## [EXERCISE DIRECTIONS]
Some lines in the listing below may include the string "heading". How many are there? Give only the number.

--- START ---

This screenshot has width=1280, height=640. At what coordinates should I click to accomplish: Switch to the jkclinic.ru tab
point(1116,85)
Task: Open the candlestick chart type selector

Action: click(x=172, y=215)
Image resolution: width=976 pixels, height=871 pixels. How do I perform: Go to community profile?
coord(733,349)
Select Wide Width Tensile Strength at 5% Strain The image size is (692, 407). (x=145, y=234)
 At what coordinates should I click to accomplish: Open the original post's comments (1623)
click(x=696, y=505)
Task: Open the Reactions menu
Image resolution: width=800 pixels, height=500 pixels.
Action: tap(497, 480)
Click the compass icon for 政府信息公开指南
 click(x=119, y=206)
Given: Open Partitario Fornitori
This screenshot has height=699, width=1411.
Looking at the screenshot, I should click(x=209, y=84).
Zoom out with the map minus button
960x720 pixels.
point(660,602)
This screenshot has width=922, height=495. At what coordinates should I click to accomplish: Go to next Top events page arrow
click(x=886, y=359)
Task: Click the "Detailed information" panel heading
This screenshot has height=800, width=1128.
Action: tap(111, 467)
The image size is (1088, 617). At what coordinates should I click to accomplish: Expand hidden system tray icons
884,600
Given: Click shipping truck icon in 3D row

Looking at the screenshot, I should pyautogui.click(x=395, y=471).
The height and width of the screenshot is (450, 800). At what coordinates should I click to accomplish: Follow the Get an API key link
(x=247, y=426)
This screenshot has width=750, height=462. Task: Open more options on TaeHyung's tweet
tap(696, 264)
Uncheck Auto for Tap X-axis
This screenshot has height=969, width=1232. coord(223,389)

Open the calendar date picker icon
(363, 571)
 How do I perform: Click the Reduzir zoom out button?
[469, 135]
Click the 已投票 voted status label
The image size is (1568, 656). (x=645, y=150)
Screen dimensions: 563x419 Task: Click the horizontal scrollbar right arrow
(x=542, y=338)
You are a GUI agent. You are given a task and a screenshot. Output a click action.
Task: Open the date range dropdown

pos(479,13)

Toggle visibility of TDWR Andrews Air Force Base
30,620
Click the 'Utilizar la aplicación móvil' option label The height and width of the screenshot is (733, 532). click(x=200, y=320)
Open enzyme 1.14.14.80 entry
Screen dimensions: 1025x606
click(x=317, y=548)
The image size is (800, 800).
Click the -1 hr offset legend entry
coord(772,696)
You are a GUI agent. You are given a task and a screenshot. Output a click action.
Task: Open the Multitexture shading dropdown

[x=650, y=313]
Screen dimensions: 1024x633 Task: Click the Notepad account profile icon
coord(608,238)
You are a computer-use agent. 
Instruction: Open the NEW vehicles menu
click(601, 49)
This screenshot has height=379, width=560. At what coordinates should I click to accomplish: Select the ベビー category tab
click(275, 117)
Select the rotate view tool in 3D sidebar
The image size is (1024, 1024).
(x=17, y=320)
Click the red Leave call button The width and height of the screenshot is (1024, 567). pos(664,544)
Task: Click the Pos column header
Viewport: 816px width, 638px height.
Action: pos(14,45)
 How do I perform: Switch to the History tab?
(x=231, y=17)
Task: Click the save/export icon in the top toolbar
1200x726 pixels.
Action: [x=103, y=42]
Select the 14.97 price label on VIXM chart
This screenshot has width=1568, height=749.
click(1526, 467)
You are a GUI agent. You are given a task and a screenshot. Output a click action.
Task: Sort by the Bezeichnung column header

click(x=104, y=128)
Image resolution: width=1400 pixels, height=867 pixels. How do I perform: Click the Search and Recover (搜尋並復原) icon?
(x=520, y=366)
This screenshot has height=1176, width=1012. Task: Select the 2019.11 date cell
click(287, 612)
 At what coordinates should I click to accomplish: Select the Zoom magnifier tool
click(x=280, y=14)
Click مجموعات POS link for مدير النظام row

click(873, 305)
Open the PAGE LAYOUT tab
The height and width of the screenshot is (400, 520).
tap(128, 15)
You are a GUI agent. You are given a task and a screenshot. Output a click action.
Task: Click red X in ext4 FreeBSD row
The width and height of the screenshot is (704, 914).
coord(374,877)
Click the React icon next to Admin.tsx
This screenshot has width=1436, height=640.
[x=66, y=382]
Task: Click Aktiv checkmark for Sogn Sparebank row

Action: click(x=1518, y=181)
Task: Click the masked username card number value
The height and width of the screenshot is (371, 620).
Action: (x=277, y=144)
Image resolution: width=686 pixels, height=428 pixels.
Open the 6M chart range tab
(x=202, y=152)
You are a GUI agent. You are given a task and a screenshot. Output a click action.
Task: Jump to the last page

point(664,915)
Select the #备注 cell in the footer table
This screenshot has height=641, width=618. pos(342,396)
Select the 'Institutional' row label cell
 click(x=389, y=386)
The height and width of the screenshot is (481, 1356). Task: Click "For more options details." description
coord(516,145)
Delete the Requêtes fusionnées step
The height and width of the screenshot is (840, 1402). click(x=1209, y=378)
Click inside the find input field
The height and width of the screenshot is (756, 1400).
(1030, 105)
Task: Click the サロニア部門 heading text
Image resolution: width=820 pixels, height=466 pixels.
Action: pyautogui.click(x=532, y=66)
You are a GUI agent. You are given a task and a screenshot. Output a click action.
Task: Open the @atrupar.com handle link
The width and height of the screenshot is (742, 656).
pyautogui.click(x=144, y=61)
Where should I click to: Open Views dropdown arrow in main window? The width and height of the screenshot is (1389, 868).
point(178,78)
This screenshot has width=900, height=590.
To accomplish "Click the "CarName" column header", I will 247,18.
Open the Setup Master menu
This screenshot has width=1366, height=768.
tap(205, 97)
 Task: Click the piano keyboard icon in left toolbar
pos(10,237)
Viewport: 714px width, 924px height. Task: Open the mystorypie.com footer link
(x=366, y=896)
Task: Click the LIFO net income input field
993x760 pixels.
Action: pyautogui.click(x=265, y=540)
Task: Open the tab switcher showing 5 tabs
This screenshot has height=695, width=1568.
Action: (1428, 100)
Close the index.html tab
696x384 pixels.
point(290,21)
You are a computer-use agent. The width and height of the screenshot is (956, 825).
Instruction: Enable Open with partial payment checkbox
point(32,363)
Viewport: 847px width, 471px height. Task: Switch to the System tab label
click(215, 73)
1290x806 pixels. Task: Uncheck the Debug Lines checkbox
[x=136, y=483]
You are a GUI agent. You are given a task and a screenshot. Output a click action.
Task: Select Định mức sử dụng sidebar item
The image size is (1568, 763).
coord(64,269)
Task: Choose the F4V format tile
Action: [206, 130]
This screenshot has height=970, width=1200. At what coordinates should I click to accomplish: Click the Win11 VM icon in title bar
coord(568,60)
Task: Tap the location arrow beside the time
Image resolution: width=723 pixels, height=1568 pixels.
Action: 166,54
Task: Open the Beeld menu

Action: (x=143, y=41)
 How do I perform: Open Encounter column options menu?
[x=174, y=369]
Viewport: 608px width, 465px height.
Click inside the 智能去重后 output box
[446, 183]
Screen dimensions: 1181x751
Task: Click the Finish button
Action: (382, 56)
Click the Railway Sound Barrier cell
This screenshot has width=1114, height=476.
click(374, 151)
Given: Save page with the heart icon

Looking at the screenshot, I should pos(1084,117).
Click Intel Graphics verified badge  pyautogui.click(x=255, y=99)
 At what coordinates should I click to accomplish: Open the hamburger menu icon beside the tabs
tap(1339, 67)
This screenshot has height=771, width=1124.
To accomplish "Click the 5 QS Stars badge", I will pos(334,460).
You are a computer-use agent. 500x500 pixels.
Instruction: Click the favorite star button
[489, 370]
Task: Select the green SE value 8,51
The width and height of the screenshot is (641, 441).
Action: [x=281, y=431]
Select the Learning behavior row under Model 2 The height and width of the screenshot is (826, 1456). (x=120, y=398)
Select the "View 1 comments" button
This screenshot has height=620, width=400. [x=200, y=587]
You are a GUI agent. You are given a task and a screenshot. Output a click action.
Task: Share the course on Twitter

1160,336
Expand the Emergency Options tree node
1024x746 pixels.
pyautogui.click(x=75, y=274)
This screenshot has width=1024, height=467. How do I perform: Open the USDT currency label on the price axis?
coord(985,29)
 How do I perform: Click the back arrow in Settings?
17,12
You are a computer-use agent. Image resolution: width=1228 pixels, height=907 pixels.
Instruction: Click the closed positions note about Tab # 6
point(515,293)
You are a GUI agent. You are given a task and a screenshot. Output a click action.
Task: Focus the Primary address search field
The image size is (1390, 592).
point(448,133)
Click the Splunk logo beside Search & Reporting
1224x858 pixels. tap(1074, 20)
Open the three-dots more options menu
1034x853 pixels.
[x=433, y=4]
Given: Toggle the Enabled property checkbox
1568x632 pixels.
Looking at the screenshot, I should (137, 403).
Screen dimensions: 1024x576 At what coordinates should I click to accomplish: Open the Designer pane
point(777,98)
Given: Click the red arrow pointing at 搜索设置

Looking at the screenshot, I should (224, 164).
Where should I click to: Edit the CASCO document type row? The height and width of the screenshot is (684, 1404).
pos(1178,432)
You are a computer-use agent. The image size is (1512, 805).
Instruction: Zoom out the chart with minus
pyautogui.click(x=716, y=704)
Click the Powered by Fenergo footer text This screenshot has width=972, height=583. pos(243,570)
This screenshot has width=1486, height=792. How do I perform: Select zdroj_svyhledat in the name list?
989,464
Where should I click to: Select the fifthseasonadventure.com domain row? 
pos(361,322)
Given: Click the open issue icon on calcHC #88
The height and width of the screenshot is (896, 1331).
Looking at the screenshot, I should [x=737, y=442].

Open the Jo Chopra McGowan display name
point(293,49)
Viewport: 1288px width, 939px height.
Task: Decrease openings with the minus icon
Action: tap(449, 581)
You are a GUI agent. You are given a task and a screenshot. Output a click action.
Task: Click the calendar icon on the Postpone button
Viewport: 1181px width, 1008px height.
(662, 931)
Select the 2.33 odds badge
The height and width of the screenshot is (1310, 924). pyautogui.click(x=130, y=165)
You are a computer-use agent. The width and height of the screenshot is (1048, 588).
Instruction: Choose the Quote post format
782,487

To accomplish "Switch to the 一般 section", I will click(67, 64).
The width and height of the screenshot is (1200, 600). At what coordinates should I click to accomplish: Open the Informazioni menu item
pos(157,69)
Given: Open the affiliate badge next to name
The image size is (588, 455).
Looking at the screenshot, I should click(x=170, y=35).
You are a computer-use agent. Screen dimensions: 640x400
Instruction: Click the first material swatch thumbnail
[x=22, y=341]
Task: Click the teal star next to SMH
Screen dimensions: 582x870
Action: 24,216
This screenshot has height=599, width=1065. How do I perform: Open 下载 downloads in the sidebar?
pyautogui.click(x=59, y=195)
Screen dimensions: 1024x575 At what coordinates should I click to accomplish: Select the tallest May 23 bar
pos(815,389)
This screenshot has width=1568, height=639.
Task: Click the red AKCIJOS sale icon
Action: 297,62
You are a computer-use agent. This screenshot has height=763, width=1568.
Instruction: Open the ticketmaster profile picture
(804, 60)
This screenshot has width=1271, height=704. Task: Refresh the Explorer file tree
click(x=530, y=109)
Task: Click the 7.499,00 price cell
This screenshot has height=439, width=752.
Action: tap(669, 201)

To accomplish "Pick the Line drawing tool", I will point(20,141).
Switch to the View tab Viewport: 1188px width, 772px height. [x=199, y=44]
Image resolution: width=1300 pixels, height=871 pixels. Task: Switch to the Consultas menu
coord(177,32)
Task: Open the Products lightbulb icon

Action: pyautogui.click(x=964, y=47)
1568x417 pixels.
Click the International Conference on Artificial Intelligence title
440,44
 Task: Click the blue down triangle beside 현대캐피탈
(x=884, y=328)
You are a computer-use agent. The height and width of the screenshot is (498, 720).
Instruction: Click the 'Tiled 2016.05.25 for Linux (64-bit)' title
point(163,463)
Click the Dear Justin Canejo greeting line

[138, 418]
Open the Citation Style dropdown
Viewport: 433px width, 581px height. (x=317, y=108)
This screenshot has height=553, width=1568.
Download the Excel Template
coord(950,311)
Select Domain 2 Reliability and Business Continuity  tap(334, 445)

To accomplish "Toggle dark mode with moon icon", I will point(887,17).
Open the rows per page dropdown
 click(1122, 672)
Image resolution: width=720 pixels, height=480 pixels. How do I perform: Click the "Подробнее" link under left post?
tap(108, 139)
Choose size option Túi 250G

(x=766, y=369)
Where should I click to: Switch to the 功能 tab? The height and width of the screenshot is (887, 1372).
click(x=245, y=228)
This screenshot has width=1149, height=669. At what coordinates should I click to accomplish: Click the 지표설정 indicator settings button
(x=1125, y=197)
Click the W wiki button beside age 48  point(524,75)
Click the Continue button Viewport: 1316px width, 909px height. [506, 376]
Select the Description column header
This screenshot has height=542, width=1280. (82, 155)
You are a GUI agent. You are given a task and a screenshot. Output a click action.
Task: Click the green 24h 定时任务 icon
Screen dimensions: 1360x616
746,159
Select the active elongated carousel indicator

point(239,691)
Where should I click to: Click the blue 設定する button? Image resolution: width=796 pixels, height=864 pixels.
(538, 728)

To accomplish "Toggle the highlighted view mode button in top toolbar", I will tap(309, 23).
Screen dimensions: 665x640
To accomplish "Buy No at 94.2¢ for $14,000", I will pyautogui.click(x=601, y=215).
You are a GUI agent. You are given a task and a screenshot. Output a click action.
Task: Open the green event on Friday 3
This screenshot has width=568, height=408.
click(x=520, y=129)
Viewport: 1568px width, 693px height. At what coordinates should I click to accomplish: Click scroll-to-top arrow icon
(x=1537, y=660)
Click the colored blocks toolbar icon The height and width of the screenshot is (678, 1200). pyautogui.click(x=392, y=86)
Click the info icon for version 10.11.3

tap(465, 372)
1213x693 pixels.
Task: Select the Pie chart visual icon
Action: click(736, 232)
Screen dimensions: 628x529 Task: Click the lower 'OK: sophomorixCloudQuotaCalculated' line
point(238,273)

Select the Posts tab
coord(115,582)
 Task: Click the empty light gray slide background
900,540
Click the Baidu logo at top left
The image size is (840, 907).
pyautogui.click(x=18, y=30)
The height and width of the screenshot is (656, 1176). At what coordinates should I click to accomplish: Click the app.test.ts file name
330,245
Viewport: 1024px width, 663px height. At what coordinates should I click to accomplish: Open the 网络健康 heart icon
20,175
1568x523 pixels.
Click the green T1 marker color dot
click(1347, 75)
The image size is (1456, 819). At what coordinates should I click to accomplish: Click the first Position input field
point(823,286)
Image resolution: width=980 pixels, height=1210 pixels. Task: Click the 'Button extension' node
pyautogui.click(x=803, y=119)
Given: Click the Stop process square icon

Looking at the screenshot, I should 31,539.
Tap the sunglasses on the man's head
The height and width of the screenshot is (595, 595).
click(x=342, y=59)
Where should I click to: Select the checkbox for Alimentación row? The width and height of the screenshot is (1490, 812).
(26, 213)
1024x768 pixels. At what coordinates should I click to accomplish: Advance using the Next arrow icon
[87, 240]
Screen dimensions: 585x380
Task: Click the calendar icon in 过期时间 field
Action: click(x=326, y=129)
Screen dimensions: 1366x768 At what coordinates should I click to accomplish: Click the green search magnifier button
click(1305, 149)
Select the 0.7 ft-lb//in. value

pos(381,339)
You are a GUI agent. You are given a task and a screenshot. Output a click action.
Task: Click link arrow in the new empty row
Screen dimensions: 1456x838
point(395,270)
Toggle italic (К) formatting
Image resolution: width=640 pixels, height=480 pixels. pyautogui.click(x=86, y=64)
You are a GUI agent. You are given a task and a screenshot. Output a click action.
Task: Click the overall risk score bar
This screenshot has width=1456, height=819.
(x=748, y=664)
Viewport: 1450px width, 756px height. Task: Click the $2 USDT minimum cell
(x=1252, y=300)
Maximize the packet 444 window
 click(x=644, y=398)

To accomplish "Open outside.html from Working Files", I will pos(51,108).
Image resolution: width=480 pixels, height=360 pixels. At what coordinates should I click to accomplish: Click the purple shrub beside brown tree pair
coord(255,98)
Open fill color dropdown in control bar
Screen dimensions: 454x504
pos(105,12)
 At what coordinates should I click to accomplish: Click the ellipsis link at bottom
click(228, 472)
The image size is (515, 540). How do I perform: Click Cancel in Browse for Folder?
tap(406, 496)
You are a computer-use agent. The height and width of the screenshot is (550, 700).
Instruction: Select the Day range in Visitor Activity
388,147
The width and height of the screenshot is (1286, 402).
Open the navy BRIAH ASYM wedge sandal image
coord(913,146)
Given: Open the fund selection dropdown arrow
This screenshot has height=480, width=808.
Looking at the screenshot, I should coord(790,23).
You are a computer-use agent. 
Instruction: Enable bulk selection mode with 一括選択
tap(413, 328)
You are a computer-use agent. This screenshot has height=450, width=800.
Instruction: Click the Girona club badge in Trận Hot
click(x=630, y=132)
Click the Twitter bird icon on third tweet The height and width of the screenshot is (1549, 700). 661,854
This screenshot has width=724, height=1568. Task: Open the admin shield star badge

--- END ---

## [RESULT BELOW]
2